> **Saved data entries**
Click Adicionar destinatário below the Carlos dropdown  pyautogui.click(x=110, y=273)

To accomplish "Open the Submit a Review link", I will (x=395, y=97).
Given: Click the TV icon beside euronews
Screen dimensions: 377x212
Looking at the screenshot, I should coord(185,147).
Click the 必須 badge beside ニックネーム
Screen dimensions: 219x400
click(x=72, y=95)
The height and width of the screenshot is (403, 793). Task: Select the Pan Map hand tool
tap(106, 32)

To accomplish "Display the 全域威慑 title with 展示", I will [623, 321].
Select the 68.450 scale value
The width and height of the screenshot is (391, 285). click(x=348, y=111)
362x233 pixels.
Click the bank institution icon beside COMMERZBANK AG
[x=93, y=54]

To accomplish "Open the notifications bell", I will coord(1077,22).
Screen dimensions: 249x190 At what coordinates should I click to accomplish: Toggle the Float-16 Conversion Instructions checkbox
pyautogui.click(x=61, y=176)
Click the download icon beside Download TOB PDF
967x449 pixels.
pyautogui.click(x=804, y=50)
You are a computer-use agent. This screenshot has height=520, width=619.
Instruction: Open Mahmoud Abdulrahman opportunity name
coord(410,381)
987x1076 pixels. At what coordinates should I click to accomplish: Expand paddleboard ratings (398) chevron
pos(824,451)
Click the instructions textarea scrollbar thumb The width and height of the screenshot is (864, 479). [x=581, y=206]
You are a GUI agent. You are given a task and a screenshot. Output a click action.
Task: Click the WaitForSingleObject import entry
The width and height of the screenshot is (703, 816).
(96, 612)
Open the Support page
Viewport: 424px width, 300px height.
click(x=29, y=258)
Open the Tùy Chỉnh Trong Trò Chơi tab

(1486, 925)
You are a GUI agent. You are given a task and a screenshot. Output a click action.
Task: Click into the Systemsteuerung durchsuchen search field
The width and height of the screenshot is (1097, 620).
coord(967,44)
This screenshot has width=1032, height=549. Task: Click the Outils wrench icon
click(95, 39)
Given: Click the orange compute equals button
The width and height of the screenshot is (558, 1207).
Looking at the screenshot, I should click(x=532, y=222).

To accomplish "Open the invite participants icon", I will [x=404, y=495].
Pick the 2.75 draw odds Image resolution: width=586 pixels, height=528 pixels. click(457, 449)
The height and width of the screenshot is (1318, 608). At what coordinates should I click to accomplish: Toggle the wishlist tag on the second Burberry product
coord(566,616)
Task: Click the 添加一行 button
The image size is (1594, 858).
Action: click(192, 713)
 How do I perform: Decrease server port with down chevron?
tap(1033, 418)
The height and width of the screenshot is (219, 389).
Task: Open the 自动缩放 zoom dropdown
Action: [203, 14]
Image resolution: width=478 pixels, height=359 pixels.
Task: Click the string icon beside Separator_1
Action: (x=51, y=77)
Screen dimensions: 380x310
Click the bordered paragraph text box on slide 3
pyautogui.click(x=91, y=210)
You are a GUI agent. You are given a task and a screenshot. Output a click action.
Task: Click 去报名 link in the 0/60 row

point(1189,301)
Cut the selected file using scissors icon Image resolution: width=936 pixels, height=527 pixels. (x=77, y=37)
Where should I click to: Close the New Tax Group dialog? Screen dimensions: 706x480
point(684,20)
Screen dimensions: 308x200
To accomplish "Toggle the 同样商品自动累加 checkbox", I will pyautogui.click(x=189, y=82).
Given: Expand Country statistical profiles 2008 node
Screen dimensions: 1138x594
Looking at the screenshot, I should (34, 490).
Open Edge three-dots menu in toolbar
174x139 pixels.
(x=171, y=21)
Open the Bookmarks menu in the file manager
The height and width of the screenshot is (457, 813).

> **TRY IT**
Your task is to transcribe all of the entries word for word.

> **THE ANSWER**
Click Adicionar destinatário below the Carlos dropdown  pyautogui.click(x=110, y=273)

To accomplish "Open the Submit a Review link", I will (x=395, y=97).
Given: Click the TV icon beside euronews
Screen dimensions: 377x212
Looking at the screenshot, I should coord(185,147).
Click the 必須 badge beside ニックネーム
Screen dimensions: 219x400
click(x=72, y=95)
The height and width of the screenshot is (403, 793). Task: Select the Pan Map hand tool
tap(106, 32)

To accomplish "Display the 全域威慑 title with 展示", I will [623, 321].
Select the 68.450 scale value
The width and height of the screenshot is (391, 285). click(x=348, y=111)
362x233 pixels.
Click the bank institution icon beside COMMERZBANK AG
[x=93, y=54]

To accomplish "Open the notifications bell", I will coord(1077,22).
Screen dimensions: 249x190 At what coordinates should I click to accomplish: Toggle the Float-16 Conversion Instructions checkbox
pyautogui.click(x=61, y=176)
Click the download icon beside Download TOB PDF
967x449 pixels.
pyautogui.click(x=804, y=50)
You are a computer-use agent. This screenshot has height=520, width=619.
Instruction: Open Mahmoud Abdulrahman opportunity name
coord(410,381)
987x1076 pixels. At what coordinates should I click to accomplish: Expand paddleboard ratings (398) chevron
pos(824,451)
Click the instructions textarea scrollbar thumb The width and height of the screenshot is (864, 479). [x=581, y=206]
You are a GUI agent. You are given a task and a screenshot. Output a click action.
Task: Click the WaitForSingleObject import entry
The width and height of the screenshot is (703, 816).
(96, 612)
Open the Support page
Viewport: 424px width, 300px height.
click(x=29, y=258)
Open the Tùy Chỉnh Trong Trò Chơi tab

(1486, 925)
You are a GUI agent. You are given a task and a screenshot. Output a click action.
Task: Click into the Systemsteuerung durchsuchen search field
The width and height of the screenshot is (1097, 620).
coord(967,44)
This screenshot has width=1032, height=549. Task: Click the Outils wrench icon
click(95, 39)
Given: Click the orange compute equals button
The width and height of the screenshot is (558, 1207).
Looking at the screenshot, I should click(x=532, y=222).

To accomplish "Open the invite participants icon", I will [x=404, y=495].
Pick the 2.75 draw odds Image resolution: width=586 pixels, height=528 pixels. click(457, 449)
The height and width of the screenshot is (1318, 608). At what coordinates should I click to accomplish: Toggle the wishlist tag on the second Burberry product
coord(566,616)
Task: Click the 添加一行 button
The image size is (1594, 858).
Action: click(192, 713)
 How do I perform: Decrease server port with down chevron?
tap(1033, 418)
The height and width of the screenshot is (219, 389).
Task: Open the 自动缩放 zoom dropdown
Action: [203, 14]
Image resolution: width=478 pixels, height=359 pixels.
Task: Click the string icon beside Separator_1
Action: (x=51, y=77)
Screen dimensions: 380x310
Click the bordered paragraph text box on slide 3
pyautogui.click(x=91, y=210)
You are a GUI agent. You are given a task and a screenshot. Output a click action.
Task: Click 去报名 link in the 0/60 row

point(1189,301)
Cut the selected file using scissors icon Image resolution: width=936 pixels, height=527 pixels. (x=77, y=37)
Where should I click to: Close the New Tax Group dialog? Screen dimensions: 706x480
point(684,20)
Screen dimensions: 308x200
To accomplish "Toggle the 同样商品自动累加 checkbox", I will pyautogui.click(x=189, y=82).
Given: Expand Country statistical profiles 2008 node
Screen dimensions: 1138x594
Looking at the screenshot, I should (34, 490).
Open Edge three-dots menu in toolbar
174x139 pixels.
(x=171, y=21)
Open the Bookmarks menu in the file manager
The height and width of the screenshot is (457, 813).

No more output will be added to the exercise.